**Instructions for the task**:
Filter the items below and copy out each line that contains the word "screenshot".

**Recorded data**:
::::

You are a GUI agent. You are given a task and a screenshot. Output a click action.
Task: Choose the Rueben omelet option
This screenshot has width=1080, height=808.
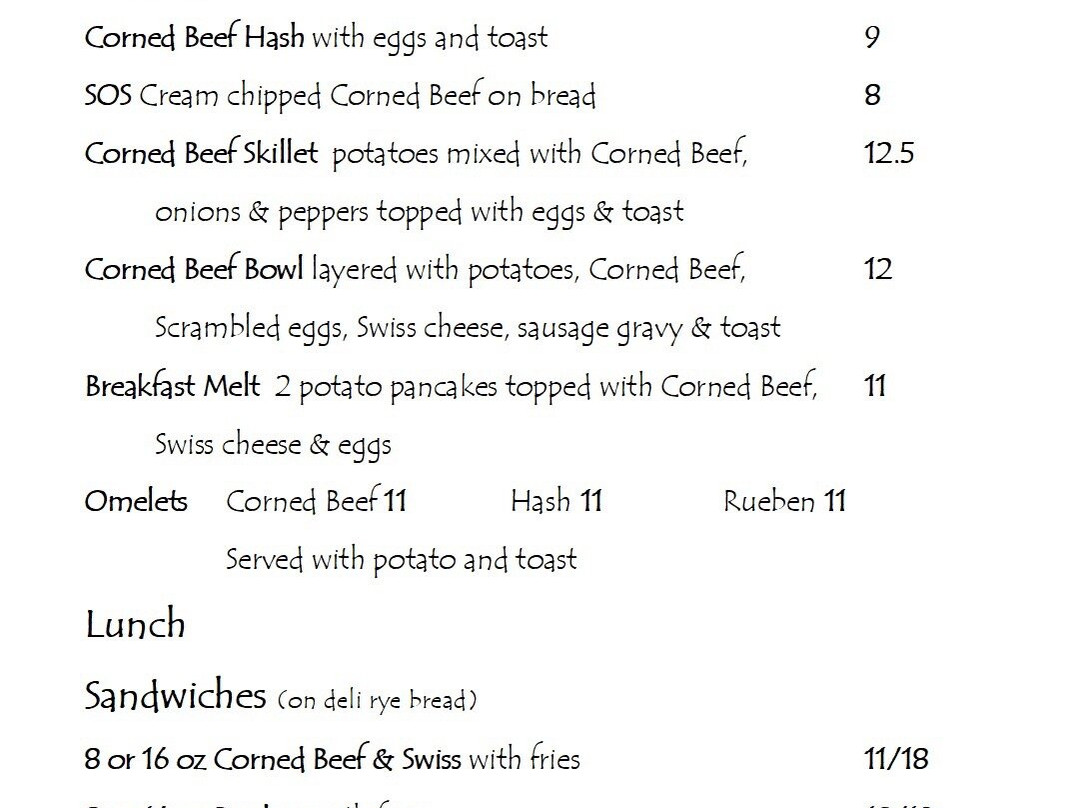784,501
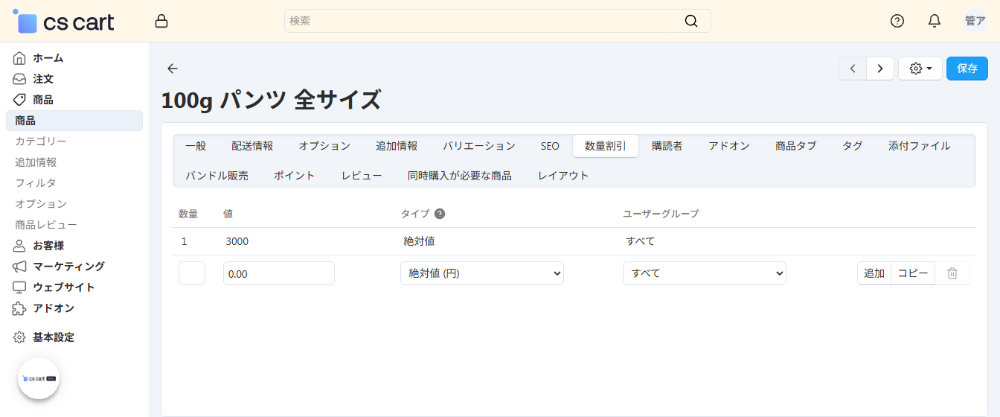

::::

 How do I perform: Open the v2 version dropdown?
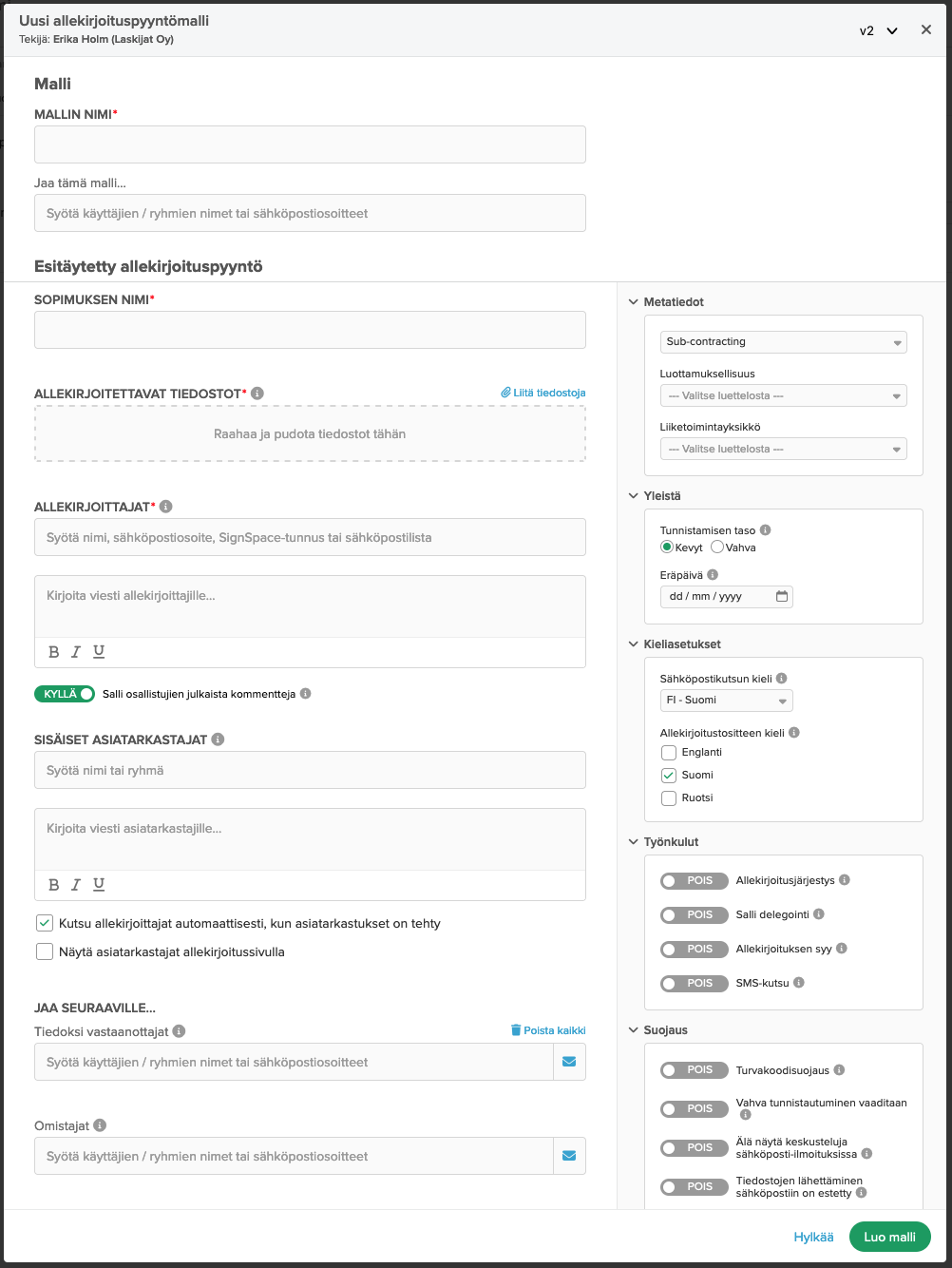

::::

**Answer to this task**:
You are a GUI agent. You are given a task and a screenshot. Output a click action.
This screenshot has width=1080, height=808.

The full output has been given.